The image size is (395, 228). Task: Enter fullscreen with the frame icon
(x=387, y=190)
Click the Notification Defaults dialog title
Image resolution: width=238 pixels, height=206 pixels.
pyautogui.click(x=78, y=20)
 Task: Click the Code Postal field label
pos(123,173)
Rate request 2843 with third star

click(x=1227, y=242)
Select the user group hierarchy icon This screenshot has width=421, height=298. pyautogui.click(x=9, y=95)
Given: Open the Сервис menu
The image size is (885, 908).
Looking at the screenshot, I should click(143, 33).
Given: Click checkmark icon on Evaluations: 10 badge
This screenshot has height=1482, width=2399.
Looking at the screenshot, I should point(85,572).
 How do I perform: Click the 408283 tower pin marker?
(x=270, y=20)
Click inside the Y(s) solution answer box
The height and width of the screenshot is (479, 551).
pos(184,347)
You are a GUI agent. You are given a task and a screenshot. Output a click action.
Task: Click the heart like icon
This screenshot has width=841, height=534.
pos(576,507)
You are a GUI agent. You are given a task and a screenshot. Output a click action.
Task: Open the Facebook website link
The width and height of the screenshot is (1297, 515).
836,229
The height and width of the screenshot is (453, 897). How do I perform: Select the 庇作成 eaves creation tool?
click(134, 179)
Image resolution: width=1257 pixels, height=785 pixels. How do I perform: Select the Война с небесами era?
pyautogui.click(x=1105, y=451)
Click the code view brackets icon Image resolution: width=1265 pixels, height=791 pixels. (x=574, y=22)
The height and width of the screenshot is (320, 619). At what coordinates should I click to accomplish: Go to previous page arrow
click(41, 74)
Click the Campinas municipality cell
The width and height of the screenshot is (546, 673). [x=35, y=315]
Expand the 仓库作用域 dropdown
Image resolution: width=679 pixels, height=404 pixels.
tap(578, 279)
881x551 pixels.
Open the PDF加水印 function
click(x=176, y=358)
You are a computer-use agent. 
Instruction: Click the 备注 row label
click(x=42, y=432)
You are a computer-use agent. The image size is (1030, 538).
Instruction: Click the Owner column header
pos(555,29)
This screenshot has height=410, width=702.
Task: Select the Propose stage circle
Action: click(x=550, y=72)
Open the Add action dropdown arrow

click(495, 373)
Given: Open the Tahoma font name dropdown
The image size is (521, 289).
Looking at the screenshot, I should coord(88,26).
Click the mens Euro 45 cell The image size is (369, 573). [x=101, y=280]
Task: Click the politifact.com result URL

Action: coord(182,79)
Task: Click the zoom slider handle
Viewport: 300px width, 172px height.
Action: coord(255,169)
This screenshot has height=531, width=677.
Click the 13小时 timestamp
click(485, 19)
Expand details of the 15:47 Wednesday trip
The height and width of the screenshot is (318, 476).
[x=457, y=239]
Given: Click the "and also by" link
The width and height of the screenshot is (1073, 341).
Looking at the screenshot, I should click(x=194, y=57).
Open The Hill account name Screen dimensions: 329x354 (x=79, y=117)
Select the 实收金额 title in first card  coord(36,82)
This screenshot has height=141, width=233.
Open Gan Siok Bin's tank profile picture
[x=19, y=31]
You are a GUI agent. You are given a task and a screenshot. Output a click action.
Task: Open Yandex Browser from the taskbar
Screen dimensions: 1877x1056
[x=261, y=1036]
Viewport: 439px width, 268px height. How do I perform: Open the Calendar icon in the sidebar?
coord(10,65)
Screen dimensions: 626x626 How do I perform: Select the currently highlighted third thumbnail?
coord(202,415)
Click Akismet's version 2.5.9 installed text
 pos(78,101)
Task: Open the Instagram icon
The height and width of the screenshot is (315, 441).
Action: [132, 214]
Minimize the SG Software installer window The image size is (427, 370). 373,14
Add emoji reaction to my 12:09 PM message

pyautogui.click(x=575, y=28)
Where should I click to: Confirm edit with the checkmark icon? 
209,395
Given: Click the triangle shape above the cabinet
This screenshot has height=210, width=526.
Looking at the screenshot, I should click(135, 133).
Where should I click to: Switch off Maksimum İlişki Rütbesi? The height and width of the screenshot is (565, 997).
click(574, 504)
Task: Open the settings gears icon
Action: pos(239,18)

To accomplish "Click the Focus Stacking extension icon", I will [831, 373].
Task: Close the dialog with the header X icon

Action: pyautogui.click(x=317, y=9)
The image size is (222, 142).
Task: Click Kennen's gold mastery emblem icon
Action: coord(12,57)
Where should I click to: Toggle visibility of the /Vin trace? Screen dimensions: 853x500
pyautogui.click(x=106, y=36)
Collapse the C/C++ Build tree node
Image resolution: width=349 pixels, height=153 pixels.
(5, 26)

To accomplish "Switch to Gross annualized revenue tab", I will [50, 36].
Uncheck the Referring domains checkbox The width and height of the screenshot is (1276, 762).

_ _ _ _ _ _ _

YOUR TASK
Echo every one of the entries above, line for line, with nothing changed.

OUTPUT BELOW
The image size is (395, 228). Task: Enter fullscreen with the frame icon
(x=387, y=190)
Click the Notification Defaults dialog title
Image resolution: width=238 pixels, height=206 pixels.
pyautogui.click(x=78, y=20)
 Task: Click the Code Postal field label
pos(123,173)
Rate request 2843 with third star

click(x=1227, y=242)
Select the user group hierarchy icon This screenshot has width=421, height=298. pyautogui.click(x=9, y=95)
Given: Open the Сервис menu
The image size is (885, 908).
Looking at the screenshot, I should click(143, 33).
Given: Click checkmark icon on Evaluations: 10 badge
This screenshot has height=1482, width=2399.
Looking at the screenshot, I should point(85,572).
 How do I perform: Click the 408283 tower pin marker?
(x=270, y=20)
Click inside the Y(s) solution answer box
The height and width of the screenshot is (479, 551).
pos(184,347)
You are a GUI agent. You are given a task and a screenshot. Output a click action.
Task: Click the heart like icon
This screenshot has width=841, height=534.
pos(576,507)
You are a GUI agent. You are given a task and a screenshot. Output a click action.
Task: Open the Facebook website link
The width and height of the screenshot is (1297, 515).
836,229
The height and width of the screenshot is (453, 897). How do I perform: Select the 庇作成 eaves creation tool?
click(134, 179)
Image resolution: width=1257 pixels, height=785 pixels. How do I perform: Select the Война с небесами era?
pyautogui.click(x=1105, y=451)
Click the code view brackets icon Image resolution: width=1265 pixels, height=791 pixels. (x=574, y=22)
The height and width of the screenshot is (320, 619). At what coordinates should I click to accomplish: Go to previous page arrow
click(41, 74)
Click the Campinas municipality cell
The width and height of the screenshot is (546, 673). [x=35, y=315]
Expand the 仓库作用域 dropdown
Image resolution: width=679 pixels, height=404 pixels.
tap(578, 279)
881x551 pixels.
Open the PDF加水印 function
click(x=176, y=358)
You are a computer-use agent. 
Instruction: Click the 备注 row label
click(x=42, y=432)
You are a computer-use agent. The image size is (1030, 538).
Instruction: Click the Owner column header
pos(555,29)
This screenshot has height=410, width=702.
Task: Select the Propose stage circle
Action: click(x=550, y=72)
Open the Add action dropdown arrow

click(495, 373)
Given: Open the Tahoma font name dropdown
The image size is (521, 289).
Looking at the screenshot, I should coord(88,26).
Click the mens Euro 45 cell The image size is (369, 573). [x=101, y=280]
Task: Click the politifact.com result URL

Action: coord(182,79)
Task: Click the zoom slider handle
Viewport: 300px width, 172px height.
Action: coord(255,169)
This screenshot has height=531, width=677.
Click the 13小时 timestamp
click(485, 19)
Expand details of the 15:47 Wednesday trip
The height and width of the screenshot is (318, 476).
[x=457, y=239]
Given: Click the "and also by" link
The width and height of the screenshot is (1073, 341).
Looking at the screenshot, I should click(x=194, y=57).
Open The Hill account name Screen dimensions: 329x354 (x=79, y=117)
Select the 实收金额 title in first card  coord(36,82)
This screenshot has height=141, width=233.
Open Gan Siok Bin's tank profile picture
[x=19, y=31]
You are a GUI agent. You are given a task and a screenshot. Output a click action.
Task: Open Yandex Browser from the taskbar
Screen dimensions: 1877x1056
[x=261, y=1036]
Viewport: 439px width, 268px height. How do I perform: Open the Calendar icon in the sidebar?
coord(10,65)
Screen dimensions: 626x626 How do I perform: Select the currently highlighted third thumbnail?
coord(202,415)
Click Akismet's version 2.5.9 installed text
 pos(78,101)
Task: Open the Instagram icon
The height and width of the screenshot is (315, 441).
Action: [132, 214]
Minimize the SG Software installer window The image size is (427, 370). 373,14
Add emoji reaction to my 12:09 PM message

pyautogui.click(x=575, y=28)
Where should I click to: Confirm edit with the checkmark icon? 
209,395
Given: Click the triangle shape above the cabinet
This screenshot has height=210, width=526.
Looking at the screenshot, I should click(135, 133).
Where should I click to: Switch off Maksimum İlişki Rütbesi? The height and width of the screenshot is (565, 997).
click(574, 504)
Task: Open the settings gears icon
Action: pos(239,18)

To accomplish "Click the Focus Stacking extension icon", I will [831, 373].
Task: Close the dialog with the header X icon

Action: pyautogui.click(x=317, y=9)
The image size is (222, 142).
Task: Click Kennen's gold mastery emblem icon
Action: coord(12,57)
Where should I click to: Toggle visibility of the /Vin trace? Screen dimensions: 853x500
pyautogui.click(x=106, y=36)
Collapse the C/C++ Build tree node
Image resolution: width=349 pixels, height=153 pixels.
(5, 26)

To accomplish "Switch to Gross annualized revenue tab", I will [50, 36].
Uncheck the Referring domains checkbox The width and height of the screenshot is (1276, 762).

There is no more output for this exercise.